(Records drawn from a dataset)
○ ○ ○
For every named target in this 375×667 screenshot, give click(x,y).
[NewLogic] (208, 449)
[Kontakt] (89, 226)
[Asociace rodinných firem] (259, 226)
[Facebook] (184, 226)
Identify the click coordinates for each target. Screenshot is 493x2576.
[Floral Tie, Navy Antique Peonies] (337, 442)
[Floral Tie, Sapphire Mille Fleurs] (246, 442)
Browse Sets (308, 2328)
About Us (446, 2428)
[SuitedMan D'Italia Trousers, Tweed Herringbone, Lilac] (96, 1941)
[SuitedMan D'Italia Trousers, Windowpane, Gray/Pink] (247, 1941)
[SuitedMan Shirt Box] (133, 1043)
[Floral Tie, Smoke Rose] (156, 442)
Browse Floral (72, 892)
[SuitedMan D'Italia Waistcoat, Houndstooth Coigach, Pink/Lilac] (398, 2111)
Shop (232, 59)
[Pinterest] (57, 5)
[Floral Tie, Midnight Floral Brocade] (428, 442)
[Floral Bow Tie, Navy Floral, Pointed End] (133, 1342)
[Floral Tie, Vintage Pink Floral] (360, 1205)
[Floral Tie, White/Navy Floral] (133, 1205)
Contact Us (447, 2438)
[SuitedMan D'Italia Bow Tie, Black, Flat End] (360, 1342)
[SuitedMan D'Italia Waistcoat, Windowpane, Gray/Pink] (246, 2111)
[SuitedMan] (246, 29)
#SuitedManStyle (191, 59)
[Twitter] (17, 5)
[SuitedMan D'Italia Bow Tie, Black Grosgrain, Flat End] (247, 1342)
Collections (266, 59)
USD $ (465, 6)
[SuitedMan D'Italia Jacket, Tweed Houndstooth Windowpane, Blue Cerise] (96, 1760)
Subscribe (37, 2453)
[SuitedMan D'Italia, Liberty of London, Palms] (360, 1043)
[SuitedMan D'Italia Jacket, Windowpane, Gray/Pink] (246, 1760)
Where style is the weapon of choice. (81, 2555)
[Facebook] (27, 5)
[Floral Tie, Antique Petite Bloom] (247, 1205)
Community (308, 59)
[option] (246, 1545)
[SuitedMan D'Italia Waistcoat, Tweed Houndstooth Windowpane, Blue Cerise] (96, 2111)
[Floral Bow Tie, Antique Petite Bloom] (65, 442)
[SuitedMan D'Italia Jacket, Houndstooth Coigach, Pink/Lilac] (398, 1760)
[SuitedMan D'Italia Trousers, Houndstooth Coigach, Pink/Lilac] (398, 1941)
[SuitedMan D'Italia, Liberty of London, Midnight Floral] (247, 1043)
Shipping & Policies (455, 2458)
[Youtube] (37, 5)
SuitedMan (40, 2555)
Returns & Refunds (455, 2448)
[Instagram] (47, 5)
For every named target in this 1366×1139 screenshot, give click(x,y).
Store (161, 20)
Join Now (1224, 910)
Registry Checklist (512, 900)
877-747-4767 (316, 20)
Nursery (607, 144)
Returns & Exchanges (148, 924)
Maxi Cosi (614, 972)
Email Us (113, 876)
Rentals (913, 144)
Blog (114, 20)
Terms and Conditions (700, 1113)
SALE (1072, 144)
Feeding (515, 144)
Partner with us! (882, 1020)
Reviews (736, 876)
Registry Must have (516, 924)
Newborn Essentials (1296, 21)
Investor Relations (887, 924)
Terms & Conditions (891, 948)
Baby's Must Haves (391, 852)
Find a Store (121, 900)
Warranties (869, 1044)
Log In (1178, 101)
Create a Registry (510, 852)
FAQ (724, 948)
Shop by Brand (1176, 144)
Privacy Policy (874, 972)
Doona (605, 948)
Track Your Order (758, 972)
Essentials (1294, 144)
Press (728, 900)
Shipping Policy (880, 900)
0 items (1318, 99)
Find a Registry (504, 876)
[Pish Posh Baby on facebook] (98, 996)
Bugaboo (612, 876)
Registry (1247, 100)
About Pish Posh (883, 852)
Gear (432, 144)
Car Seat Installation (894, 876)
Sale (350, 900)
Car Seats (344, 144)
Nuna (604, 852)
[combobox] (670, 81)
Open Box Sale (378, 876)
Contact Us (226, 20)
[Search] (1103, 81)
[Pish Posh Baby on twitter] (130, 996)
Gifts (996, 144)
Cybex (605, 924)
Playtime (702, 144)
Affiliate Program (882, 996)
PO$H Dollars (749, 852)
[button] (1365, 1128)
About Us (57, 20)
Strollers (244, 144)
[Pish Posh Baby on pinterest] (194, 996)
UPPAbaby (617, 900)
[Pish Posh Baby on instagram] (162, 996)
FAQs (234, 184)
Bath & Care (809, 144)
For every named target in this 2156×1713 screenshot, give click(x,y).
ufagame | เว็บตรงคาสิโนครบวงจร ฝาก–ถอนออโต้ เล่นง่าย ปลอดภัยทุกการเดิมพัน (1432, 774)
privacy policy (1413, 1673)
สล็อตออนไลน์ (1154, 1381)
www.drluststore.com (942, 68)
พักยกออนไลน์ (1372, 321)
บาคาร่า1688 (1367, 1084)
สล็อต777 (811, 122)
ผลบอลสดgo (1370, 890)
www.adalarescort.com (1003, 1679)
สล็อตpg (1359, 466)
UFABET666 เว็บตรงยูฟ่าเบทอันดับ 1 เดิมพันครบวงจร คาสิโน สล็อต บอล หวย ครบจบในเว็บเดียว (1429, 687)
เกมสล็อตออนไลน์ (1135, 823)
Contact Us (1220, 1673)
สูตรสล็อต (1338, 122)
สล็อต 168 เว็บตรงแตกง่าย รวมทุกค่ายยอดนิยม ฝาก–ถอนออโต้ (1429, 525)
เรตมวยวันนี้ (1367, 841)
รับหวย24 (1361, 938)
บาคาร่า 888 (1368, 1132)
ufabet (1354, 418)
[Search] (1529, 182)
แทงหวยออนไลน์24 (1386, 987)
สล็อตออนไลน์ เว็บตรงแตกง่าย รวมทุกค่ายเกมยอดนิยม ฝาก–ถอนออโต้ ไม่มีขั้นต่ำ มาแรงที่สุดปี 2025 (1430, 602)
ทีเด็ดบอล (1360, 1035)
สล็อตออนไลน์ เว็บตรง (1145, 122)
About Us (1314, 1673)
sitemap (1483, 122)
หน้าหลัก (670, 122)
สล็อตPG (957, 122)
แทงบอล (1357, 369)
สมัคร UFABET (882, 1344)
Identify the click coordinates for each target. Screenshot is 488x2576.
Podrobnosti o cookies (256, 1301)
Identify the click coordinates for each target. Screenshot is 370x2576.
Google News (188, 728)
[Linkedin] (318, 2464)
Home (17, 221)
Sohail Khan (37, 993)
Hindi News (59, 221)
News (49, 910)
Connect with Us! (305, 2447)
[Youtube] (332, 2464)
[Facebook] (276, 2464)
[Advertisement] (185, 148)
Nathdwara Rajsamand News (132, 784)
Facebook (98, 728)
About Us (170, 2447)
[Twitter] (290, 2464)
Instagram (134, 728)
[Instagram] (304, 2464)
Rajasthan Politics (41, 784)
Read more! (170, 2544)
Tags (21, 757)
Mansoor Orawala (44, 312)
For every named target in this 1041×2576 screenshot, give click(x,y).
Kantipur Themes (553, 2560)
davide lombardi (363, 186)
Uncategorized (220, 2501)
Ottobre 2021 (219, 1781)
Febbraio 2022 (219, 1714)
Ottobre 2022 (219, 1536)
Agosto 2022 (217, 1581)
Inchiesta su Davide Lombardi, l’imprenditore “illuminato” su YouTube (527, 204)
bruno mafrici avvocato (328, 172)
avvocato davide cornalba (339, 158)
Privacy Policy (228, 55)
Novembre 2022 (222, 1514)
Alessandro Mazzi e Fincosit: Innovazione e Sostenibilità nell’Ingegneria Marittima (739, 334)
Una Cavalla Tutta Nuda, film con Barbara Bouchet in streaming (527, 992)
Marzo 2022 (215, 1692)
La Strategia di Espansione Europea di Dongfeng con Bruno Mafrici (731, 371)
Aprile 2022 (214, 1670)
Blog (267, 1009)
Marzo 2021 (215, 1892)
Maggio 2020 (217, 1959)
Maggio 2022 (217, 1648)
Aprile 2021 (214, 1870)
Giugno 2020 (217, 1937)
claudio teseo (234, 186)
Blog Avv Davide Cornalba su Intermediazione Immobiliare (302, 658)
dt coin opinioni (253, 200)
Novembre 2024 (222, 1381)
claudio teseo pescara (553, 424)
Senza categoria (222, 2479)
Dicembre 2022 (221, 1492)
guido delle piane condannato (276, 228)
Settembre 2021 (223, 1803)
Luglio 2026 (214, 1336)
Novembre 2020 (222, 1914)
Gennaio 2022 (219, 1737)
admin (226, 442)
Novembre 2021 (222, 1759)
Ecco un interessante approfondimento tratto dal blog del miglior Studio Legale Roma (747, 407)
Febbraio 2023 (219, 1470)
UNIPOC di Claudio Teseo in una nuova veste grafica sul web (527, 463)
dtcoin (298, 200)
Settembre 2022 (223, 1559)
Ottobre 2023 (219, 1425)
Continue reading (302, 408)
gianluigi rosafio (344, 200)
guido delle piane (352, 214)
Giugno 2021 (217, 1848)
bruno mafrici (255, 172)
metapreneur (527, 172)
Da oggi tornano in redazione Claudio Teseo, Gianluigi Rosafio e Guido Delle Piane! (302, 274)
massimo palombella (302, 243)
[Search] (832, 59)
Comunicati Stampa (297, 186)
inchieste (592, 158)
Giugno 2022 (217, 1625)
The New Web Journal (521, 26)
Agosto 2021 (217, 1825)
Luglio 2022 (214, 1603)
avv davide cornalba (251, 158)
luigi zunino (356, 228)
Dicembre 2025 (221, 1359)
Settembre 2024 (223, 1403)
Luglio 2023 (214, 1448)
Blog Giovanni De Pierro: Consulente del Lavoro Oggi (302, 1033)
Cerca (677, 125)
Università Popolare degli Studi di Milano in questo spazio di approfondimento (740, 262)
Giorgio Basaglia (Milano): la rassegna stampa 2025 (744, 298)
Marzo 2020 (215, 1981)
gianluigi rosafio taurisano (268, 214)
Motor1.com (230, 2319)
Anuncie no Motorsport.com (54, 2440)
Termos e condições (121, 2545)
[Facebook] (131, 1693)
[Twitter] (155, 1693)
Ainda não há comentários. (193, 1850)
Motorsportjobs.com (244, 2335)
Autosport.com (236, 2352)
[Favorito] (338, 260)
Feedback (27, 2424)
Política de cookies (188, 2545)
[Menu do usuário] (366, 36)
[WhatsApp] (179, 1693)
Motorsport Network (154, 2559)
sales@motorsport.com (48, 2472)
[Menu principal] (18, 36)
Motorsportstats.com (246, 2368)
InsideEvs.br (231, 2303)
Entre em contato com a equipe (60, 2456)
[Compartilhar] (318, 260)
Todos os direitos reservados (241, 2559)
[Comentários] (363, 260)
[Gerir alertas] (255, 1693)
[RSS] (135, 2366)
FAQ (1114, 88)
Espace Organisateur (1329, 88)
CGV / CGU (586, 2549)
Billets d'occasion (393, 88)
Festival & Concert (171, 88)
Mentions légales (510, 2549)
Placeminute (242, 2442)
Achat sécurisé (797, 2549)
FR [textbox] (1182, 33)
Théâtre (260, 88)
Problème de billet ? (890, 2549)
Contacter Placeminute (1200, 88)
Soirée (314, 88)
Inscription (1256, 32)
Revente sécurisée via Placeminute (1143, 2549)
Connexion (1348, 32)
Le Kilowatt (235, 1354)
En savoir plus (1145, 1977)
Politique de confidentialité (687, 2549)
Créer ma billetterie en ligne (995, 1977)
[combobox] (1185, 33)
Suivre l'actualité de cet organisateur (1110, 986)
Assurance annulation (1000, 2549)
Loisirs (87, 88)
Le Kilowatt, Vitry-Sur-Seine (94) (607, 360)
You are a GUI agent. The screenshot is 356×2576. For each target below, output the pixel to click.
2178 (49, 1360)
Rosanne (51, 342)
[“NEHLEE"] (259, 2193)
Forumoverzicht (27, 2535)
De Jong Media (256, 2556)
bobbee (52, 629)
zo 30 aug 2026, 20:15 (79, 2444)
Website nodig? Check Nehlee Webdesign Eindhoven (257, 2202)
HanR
○ ○ ○
#### EXERCISE BRIEF:
Up to and including the last line of the records above, print exactly every line from the one that contains "Mentions légales (510, 2549)" onward.

#### TASK ANSWER:
Mentions légales (510, 2549)
Placeminute (242, 2442)
Achat sécurisé (797, 2549)
FR [textbox] (1182, 33)
Théâtre (260, 88)
Problème de billet ? (890, 2549)
Contacter Placeminute (1200, 88)
Soirée (314, 88)
Inscription (1256, 32)
Revente sécurisée via Placeminute (1143, 2549)
Connexion (1348, 32)
Le Kilowatt (235, 1354)
En savoir plus (1145, 1977)
Politique de confidentialité (687, 2549)
Créer ma billetterie en ligne (995, 1977)
[combobox] (1185, 33)
Suivre l'actualité de cet organisateur (1110, 986)
Assurance annulation (1000, 2549)
Loisirs (87, 88)
Le Kilowatt, Vitry-Sur-Seine (94) (607, 360)
You are a GUI agent. The screenshot is 356×2576. For each target below, output the pixel to click.
2178 (49, 1360)
Rosanne (51, 342)
[“NEHLEE"] (259, 2193)
Forumoverzicht (27, 2535)
De Jong Media (256, 2556)
bobbee (52, 629)
zo 30 aug 2026, 20:15 (79, 2444)
Website nodig? Check Nehlee Webdesign Eindhoven (257, 2202)
HanR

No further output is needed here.